Today, a friend wished me the opportunity for joy. I would love to resume joy as a way of being, the way Ms. Clifton taught by example. In a small step of accommodating that wish, I chose to slow down from everything else to immerse in my own poetry for the evening. I sat on my deck with my work, my computer, my iced tea, the cardinals' shrill chirps punctuating the forgiving hour. I worked until I could no longer read my new edits on poems from 2011 and the crickets were tuning up. I pushed stanzas around like wheelbarrows. I chopped lines like wood to see the rings. I found places to trim and advantageous enjambments. I threw other language from the poems entirely.  I also submitted five poems for consideration, beating a deadline in the process. I was poet first and all the other identities had to wait.

The mosquitoes were hiding around my ankles to escape the bats. It was time to come in.    

Thursday, July 05, 2012

The Art of Lifelong Learning

I have been working steadily as an educator now 11 years, some of it very frustrating, most of it joyous. I will teach in any setting, will work with any age group, and the size of the group matters not a whit to me. If I can share the information I have cultivated and the passion I feel for writing, language, reading, and learning, I will do it. Often I even am paid for my instruction and that is becoming more and more a precedent, which is a good thing since this is my career.

In school settings, particularly in the one district that I served for 6 years, I was frequently scheduled to work with what I refer to as reluctant learners. Other times, I was placed in "special ed" classes in which students mostly had emotional issues and/or learning disabilities, I assume with the hope (or even expectation) that I would not only address skills needed to bring scores up on the standardized assessment tests but also perhaps excite the students. Now, those who work in education understand the delicate balance of special ed: there is often additional funding to provide the support, even if just a small budgetary asset, so that is a potential plus; the other side of the seesaw is that those students labeled with special needs will test lower and bring the overall rating of the school down (and, thus the teachers who may face evaluation and public scrutiny in the process). This will affect funding, faculty assignments, sometimes even the fate of the entire school. These are very high stakes.

I am not sure what happened with my work in that district overall. There was never any formal assessment of my work, which leads me to believe that there was a certain disconnect with the value of what I was developing to meet the needs of improved literacy as well as English Language Arts proficiency. I had hoped that there would be a tracking of the students, some of whom I met in elementary school, taught again in middle, and then in the high school. I was hoping to not only further develop my pedagogy but prove that it had merit. We never did the pre- and post-tests. There was no step to that higher level of documentation and observation. On the one hand, I had tremendous freedom in my work, often tailoring my lesson planning to specific classroom needs and requests from the teachers themselves so that was the upside. The downside is I have no data to indicate my effectiveness. I can only hope. 

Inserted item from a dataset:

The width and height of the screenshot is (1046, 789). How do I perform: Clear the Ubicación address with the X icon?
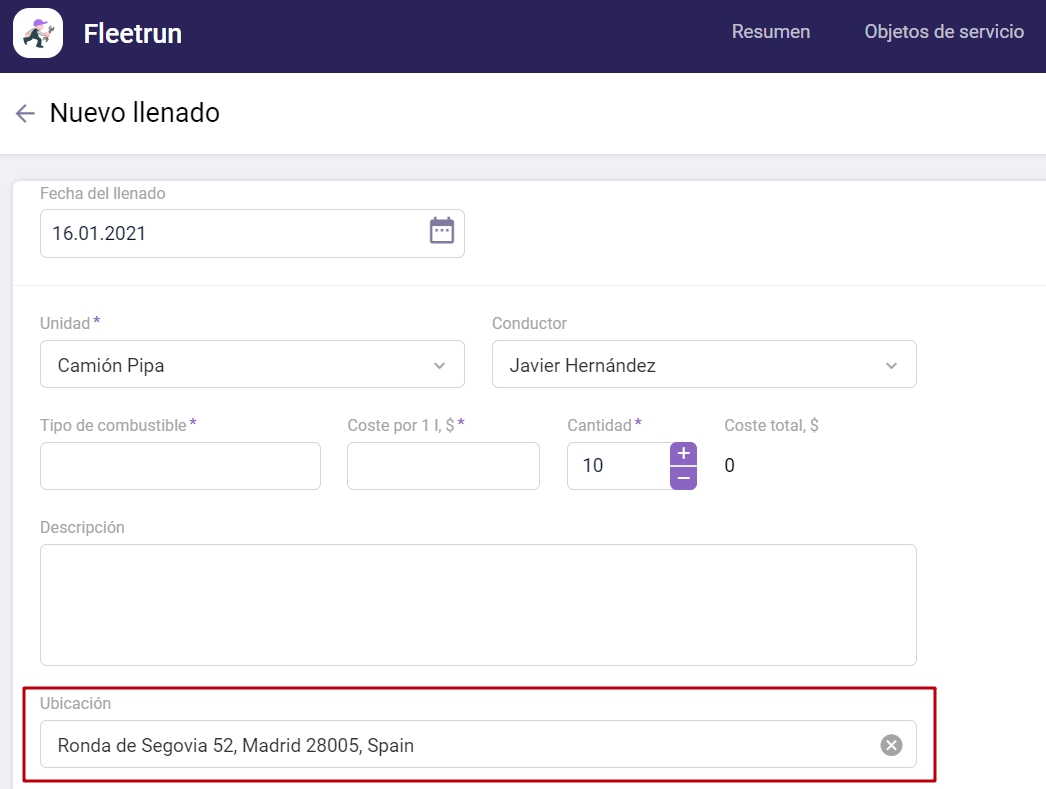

In that district, I worked annually in five schools: two elementary, two middle, and the one high school. Add to this schedule the other districts where I gained contracts, plus my adult education, and a single class at the college level, and I determined that I was teaching an average of 2000 individuals a year. Most of those students were before me for an average of 3 - 5 contact sessions.

I have been observing that the philosophy of lifelong learning is fading over the horizon. Even with adults, the idea of being a learning machine is not prevalent. We are a goal-oriented society much more than we invest in the value of process. In the college level course as well as the adult writing workshops I facilitate frequently, I have discovered an attitude that I refer to as consumer-based education; in other words, "I am paying for this so you have to teach me what I want and the way I want you to teach it." I find this frustrating.

The idea that an experienced educator, or even expert in one's field, would determine how they best can convey the knowledge to the student who does not yet have it is not valued, particularly once one has presented a check or a credit card number to pay the course fee. Often, the student wants to decide how much they can be asked to read, to produce, and how the course should be structured. Just as often, the paying student does not even fully understand the nature of the course he or she has signed up for after reading the 30-word blurb in a brochure but still wants the course to meet some preconceived idea of what they will be experiencing. Additionally, some (albeit a very small minority) can be quite vocal about their perceived needs and expectations, even confrontational.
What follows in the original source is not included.